Water-based cities could help humanity adapt to a changing climate with a sustainable approach to development, a United Nations roundtable claimed Thursday. The event, which called for further investigation of the idea, also unveiled a concept vision for how these cities may look in the future.
“Floating cities are a means of ensuring climate resilience, as buildings can rise along with the sea,” UN Deputy Secretary-General Amina Mohammed said at a roundtable on floating cities in New York. “And when entire floating communities are designed from scratch, they can be designed as climate‑neutral from the onset. Why not use the abundant wind and water to cover all of their electricity needs?”
It may sound a bit like the Seasteading Institute, envisioned by Silicon Valley’s Peter Thiel as a libertarian paradise, but these habitats are less tech-fueled passion project and more a necessity as the global population shifts.
The UN-Habitat team plans to partner with the Massachusetts Institute of Technology Center for Ocean Engineering, The Explorers Club, and floating cities non-profit group Oceanix.
The group notes that two in five people live 100 kilometers from the coast and one in 10 live in a coastal area less than 10 meters above sea level. Erosion and flooding has the potential to affect millions.
Bjarke Ingels, lead architect on the project, envisions a design where 10,000 people would live on the islands, with each 4.5-acre hexagon hosting around 300 people. Six platforms would make a village, and six villages make a city.
Buildings would need to be between four and seven stories to ensure a stable structure, a key issue with a floating island.
Ocean farms under the water would help the floating city achieve sustainability.
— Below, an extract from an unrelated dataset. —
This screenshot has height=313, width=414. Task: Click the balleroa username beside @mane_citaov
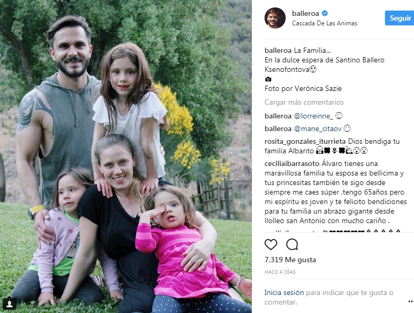click(278, 128)
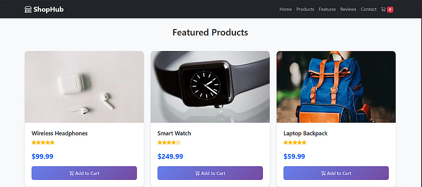
Task: Click the Wireless Headphones star rating
Action: [x=43, y=143]
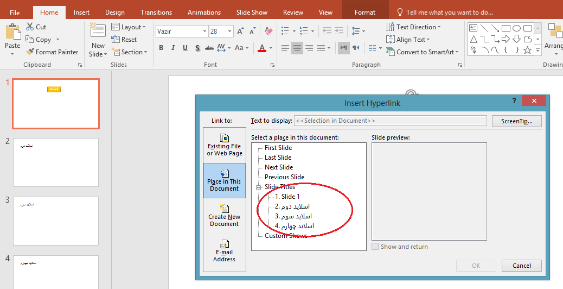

Business Insider notes that an aquifer could help pull in water from the air.
The goal is to develop a city with zero emissions, feeding off its own supplies and sustaining itself through ocean farming.
Professor Joseph Stiglitz noted at the roundtable that the technology could have broad benefits: “Some of the most important benefits are not going to be in floating cities, but on land if you think about recycling waste and water.”
Although deemed a floating city, the structures would be chained to the floor, around one mile from the shore. This would enable others to move them later if necessary.
“All of the aspects of human life would be accommodated,” Ingels told ArchPaper. Ingels envisions seven more islands that would offer recreation, spiritual and cultural facilities. “It won’t be like Waterworld. It’s another form of human habitat that can grow with its success.”
The idea could be needed now more than ever. Maimunah Mohd Sharif, executive director of UN-Habitat, told Reuters that “floating cities is one of the possible solutions” to increasingly-crowded cities pushed by climate change.
“Nine out of 10 of the worlds largest cities will be exposed to rising seas by 2050,” Ingels said in a statement. “The sea is our fate — it may also be our future.”
With 2018 ranking as the fourth-hottest year on Earth ever, it’s the sort of radical change that could be needed urgently.